President Nicos Anastasiades on Tuesday defended his administration’s decision to expand the Citizenship for Investment Scheme in 2013 while refuting his family law firm was given preferential treatment.
Anastasiades, testifying before the public inquiry into the controversial passport scheme, essentially claimed that the cabinet’s approval of citizenship was merely a formality as applications had been checked by the Interior Ministry and other authorities.
He said the cabinet received a synopsis of the applications after they had been cleared by banks, ministries, and the anti-money laundering unit (MOKAS).
Asked if there was a conflict of interest as some clients were represented or were buying property associated in one way or another with cabinet members, Anastasiades said that the synopsis presented before them, did not include names, nor who the sellers were.
He told the four-member panel that the cabinet could not be expected to act as an audit committee and check that everything was in order.
Defending the decision in 2013 to ramp up the CIS, Anastasiades said it was a decision taken by a cash-strapped government, desperate to avoid a financial meltdown.
He said the government in 2013 had initially decided to drop required investments from €10 mln to €5 mln, and then to €2.5 mln in 2014.
“When I took over the Presidency in 2013 the state was on the verge of collapse. Available cash was at €235.6 mln, which was just enough to cover the needs for the next 30 days,” argued Anastasiades.
He said Cyprus had to pay off some €3.3 bln while the state was obliged to cover a bond issued by the former Laiki Bank worth €1.88 bln.
“The country, after 22 consecutive downgrades by international rating agencies found itself out of international markets with the yields on the 10-year bond of the Republic of Cyprus around 9%, while the issuance of 13-week treasury bills had a yield of 5.3%.”

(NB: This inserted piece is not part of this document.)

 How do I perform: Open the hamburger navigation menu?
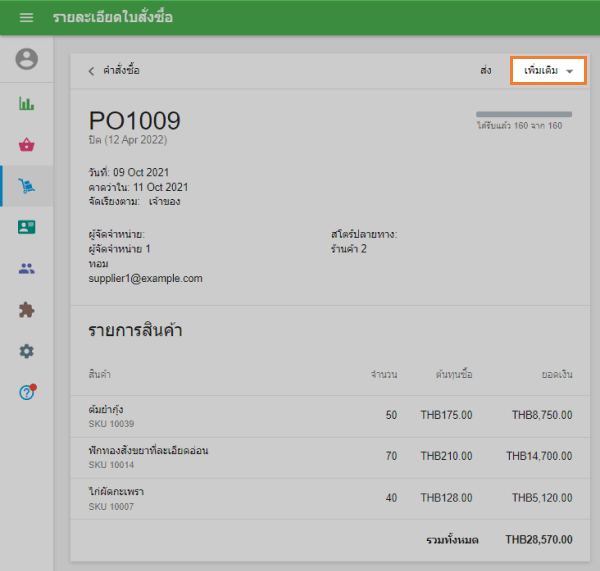[26, 18]
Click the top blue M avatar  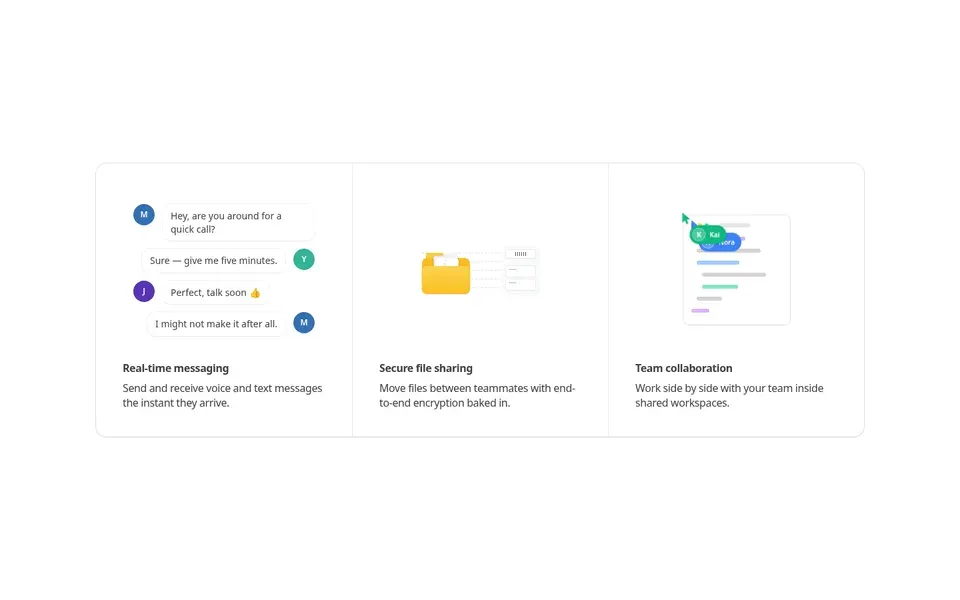tap(144, 215)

Anastasiades added that unemployment had reached 16% and growing.
On a personal level, he refuted that a Saudi investor with friendly ties was given special treatment. He said the investor had invested much more than he needed to, to be eligible for a Cypriot passport.
An audit probe had found that the Saudi investor and a total of 38 family members and associates had received passports. Anastasiades claimed that the investor has declined Cypriot citizenship.
The auditor-general launched a probe into the affair after it transpired that the President had used a private jet, to travel to New York for the UN General Assembly in September 2019.
It later emerged that the president had used the Saudi investor’s jet to fly to Seychelles for a holiday with his family.
According to the auditor’s report, a joint citizenship application had been filed by the owner of the jet, two siblings and three other individuals.
“Along with the six individuals, citizenship was granted to 36 members of their families (spouses and children), 19 of which were members of the families of the three brothers,” reads the Auditor General’s report.
No return for golden passports
After the three-hour hearing, President Anastasiades said that he had answered the panel’s questions with honesty.
Asked by a reporter on whether the probing committee had given him a hard time, Anastasiades said that “there are no difficult questions when there are justifiable answers to them”.
Commenting on whether ‘golden passports’ will be revived, he said the government will be looking into ways of encouraging foreign investments, “but not through citizenships”.
Cyprus dropped the “golden passport” scheme in November after Al Jazeera aired a documentary showing reporters posing as fixers for a Chinese businessman seeking a Cypriot passport despite having a criminal record.
Parliament speaker Demetris Syllouris and AKEL MP Christakis Tziovanis were secretly filmed allegedly trying to facilitate a passport for the fugitive investor, they later resigned, although insisted their innocence of any wrongdoing.
Al Jazeera reported that dozens of those who applied were under criminal investigation, international sanctions or even serving prison sentences.
The passport scheme generated over €7 bln in issuing thousands of passports to investors mainly through property deals.